Direct to Consumer
This paper presents the positive outcomes of the confluence of three sciences, Emergency Medicine, Social Marketing, and mHealth.
An estimated 125m patients visit the Emergency Rooms (ER) of hospitals in USA every year. The ERs in the rest of the world are also over crowded. This leads to reduced patient safety, burnout of clinical staff, and waste of financial resources. Any intervention that can lead to preventing emergencies is in the interest of the patient, staff, and economy.
Social Marketing is the science of voluntary behavior change that helps people adopt, reject, or modify behavior for their own and communities well being. An estimated half of all deaths are premature as they are caused by preventable behaviors.
With more people having access to mobile phone than toilets, it is time to fully realize the potential of this technology for development. Even the most basic phone (non-smart phone) can send and receive sms and voice calls.
This paper presents the experience of using sms technology for behavior change of patients who had recently visited Pediatric ER of government hospital in Pakistan. The ChildLife Foundation, a private nonprofit organization, manages three Pediatric ERs at government hospitals in Pakistan under a Public-Private-Partnership agreement with the government. These hospitals are free of cost and are frequented by the poor. ChildLife Foundation treats half a million children in these ERs every year - free of cost.
Pakistan with a population of 200 million has the world's third highest under five mortality. Almost one in 10 ten children don't live to see their fifth birthday. This can be changed drastically by proven strategies such as breast feeding, weaning foods, oral rehydration therapy (ORS), immunization, hand washing, etc.
ChildLife Foundation had a unique advantage to encourage behavior change. With half a million patients passing through its ER every year, ChildLife had crucial information about these patients such as their mobile number, child's age, name of primary care giver, location, diagnosis, etc. This enabled ChildLife to customize the sms according to the need of the patient e.g. a parent bringing their child for diarrhea would receive message about ORS or immunization messages were sent based on age of the child. Moreover, these messages were also customized to address the primary care giver by name. This personalization of sms helps to differentiate the message from spam.
The biggest advantage was the timing. As ChildLife knew when the parents visited their children, they could establish contact with parents soon after the visit to ER. It was this 'while the iron is hot' factor that mattered most as parents were still recovering from the trauma of taking their child to ER.
Randomized Control Trials (RCTs) measured the impact of messages while altering their frequency. The impact of behavior change was significant proving that 'right message at right time' works.

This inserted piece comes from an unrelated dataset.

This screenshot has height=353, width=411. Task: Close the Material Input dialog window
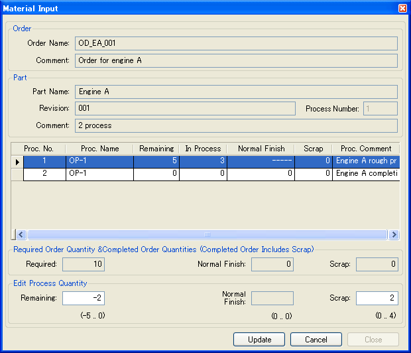coord(402,9)
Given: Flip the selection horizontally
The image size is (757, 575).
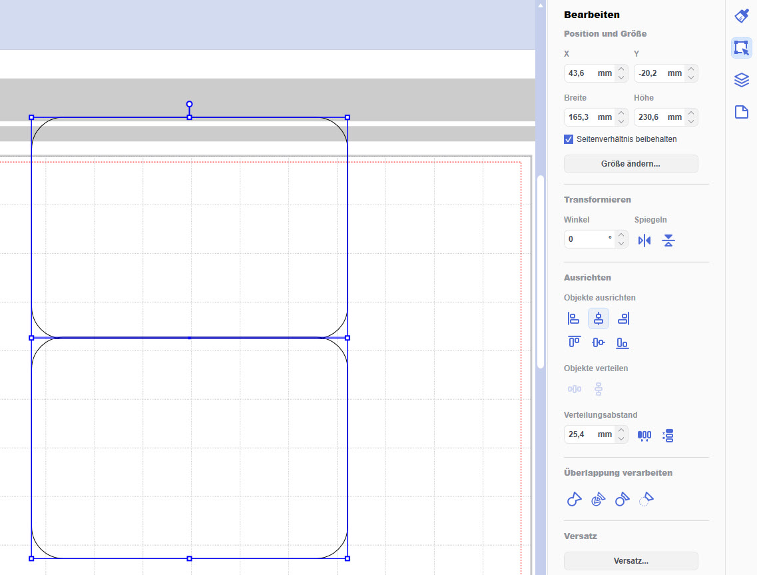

This low cost intervention has huge scope for replication at ERs all over the world resulting in reduction of morbidity and mortality as well as efficient use of human and financial resources.
Senior Consultant - Pediatric Emergency Medicine
I developed special interest in Pediatric Emergency Medicine (PEM) during my pediatric postgraduate training at Aga Khan University Hospital, I joined emergency department and learnt that emergency room is all about changing an outcome within limited time frame. In 2014, I got an opportunity to get myself internationally trained from Hospital of Sick Children, University of Toronto. After completion of PEM fellowship, I came back to Pakistan and joined ChildLife Foundation (CLF) in February 2016. My aim and objective is to improve the emergency care of children of Pakistan for which I need a platform where I can teach and share my PEM knowledge and skills. I came to know about ChildLife foundation, which is also working on a 3-tier health pyramid divided into acute emergency, primary and preventive care. Today, ChildLife Foundation’s two emergency rooms treat more than 300,000 children annually, entirely free of cost. Later, last year CLF took an initiative to start Telemedicine project and I got the opportunity to lead this project.